Whatever we can automate, we can agree on. Does that sound right? We agree that “A grave,” in this instance, is the part of speech called a noun. We can even agree on its meaning in this context, or at least that there’s a lexical meaning that approximates its meaning for most readers. And we can then give a computer the task of ‘reading’ the text for us, doing what’s called Natural Language Processing: automated encoding of lines, stanzas, cantos, parts of speech, even rhymes. Compare proper nouns to a database of people and places, and tag the matches. All analogous to the natural ‘noticing’ that practiced readers do already, and that few would disagree with.
Then we can do interesting interpretive work with that automatically-generated data. Notice, for example, the comparative noun density in this canto versus that one. Notice the preponderance of feminine endings. Notice the recurring patterns of characters entering and exiting the stage, how few there are in the penultimate acts of comedies (I’m speculating) — or, say, the relative sparsity of adjectives in the pastoral cantos of Spenser’s Faerie Queene. We can even find a particular author’s stylometric signature, and attribute (or de-attribute) texts to her.

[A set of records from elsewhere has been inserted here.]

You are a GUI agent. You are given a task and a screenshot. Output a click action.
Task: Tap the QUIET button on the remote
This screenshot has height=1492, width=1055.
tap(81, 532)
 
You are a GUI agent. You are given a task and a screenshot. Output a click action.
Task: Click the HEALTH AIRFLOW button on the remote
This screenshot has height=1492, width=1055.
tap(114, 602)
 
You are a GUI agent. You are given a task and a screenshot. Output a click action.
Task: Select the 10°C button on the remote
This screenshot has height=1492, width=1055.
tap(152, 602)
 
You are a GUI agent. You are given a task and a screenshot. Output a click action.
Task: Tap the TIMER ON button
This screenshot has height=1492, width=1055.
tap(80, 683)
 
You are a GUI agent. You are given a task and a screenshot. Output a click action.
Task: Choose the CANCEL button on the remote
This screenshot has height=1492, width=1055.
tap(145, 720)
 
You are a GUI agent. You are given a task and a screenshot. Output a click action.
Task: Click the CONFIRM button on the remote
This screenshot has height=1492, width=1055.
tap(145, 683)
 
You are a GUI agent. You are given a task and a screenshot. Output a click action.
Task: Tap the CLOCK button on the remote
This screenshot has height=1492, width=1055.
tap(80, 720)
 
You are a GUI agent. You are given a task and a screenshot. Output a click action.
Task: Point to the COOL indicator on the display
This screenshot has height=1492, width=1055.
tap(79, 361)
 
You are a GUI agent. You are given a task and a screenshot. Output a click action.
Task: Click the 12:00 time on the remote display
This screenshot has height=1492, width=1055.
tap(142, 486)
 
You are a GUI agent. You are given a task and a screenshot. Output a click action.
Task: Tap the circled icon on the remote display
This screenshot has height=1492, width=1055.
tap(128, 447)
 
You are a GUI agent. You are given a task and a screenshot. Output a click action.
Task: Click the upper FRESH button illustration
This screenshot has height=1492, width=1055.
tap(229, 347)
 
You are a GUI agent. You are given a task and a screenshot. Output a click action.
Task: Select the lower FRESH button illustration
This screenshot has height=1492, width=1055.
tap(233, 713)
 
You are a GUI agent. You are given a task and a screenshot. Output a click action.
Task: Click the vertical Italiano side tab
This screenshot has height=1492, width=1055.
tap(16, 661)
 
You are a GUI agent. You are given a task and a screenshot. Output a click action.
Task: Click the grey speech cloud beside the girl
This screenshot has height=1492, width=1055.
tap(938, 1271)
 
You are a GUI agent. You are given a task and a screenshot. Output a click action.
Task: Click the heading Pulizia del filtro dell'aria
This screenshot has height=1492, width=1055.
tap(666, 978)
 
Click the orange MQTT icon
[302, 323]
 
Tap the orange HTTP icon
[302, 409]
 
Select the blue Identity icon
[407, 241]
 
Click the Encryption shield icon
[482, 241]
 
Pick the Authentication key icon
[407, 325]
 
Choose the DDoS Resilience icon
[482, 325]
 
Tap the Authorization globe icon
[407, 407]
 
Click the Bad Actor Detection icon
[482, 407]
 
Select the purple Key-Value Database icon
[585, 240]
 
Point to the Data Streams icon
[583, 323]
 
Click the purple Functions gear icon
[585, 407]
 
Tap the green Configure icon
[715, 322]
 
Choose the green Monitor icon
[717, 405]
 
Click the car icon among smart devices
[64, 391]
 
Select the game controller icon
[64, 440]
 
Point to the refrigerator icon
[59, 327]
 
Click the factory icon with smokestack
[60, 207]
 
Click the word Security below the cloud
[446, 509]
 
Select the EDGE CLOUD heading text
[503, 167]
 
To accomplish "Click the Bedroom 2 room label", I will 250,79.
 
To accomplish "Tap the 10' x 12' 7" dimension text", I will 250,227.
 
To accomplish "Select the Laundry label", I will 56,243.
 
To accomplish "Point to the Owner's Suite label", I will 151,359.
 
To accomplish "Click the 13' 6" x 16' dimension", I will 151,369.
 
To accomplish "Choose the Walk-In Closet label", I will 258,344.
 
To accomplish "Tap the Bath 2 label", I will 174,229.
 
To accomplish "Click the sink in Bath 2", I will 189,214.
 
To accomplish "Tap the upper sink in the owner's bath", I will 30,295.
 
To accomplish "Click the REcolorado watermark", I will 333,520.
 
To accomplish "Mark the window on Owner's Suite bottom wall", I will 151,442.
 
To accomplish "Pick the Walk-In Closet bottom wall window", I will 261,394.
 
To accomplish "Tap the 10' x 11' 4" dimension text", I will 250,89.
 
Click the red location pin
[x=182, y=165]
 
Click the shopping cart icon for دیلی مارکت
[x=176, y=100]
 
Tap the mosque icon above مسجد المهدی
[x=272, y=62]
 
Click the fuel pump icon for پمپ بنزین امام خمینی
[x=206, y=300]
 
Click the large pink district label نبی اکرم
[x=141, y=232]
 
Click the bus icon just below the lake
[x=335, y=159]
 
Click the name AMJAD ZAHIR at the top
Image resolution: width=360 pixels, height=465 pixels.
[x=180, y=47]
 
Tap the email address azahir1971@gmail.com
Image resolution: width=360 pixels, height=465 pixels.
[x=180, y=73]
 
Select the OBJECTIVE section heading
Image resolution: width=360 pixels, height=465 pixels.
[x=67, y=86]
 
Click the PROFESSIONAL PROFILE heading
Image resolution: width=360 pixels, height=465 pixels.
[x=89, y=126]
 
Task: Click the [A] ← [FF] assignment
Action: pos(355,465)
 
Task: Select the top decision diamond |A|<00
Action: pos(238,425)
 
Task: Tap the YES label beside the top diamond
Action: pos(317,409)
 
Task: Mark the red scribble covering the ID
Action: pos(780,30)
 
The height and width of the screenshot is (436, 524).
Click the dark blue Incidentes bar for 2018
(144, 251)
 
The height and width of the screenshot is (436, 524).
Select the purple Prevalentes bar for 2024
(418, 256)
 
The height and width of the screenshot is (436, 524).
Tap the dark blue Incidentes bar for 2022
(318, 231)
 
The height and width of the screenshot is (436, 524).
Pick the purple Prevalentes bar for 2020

All of these interpretations are enabled by automated readings, or by systematic tagging and visualizations of the readings that computers can be trusted with. Trusted, but verified–to paraphrase Ronald Reagan on the Soviets.
But computer-aided interpretations get problematic when we’re talking about more qualitative judgements. Your reading of the tone of a scene in King John might be more ironic than mine, because I’ve been trained to read Shakespeare differently, or because I remember a really compelling performance, or because I’m just more maudlin than you. It’s my experience, mixed with training and personality and mood and all the rest, that inflects the way I turn inputs (words, valences) into outputs (interpretation of tone).
We know some people are better close readers than others, and that thousands of hours of reading experience can build the perceptive and synthetic abilities that make good readers. Can this experience be automated, sped up through processors? Not yet, anyway.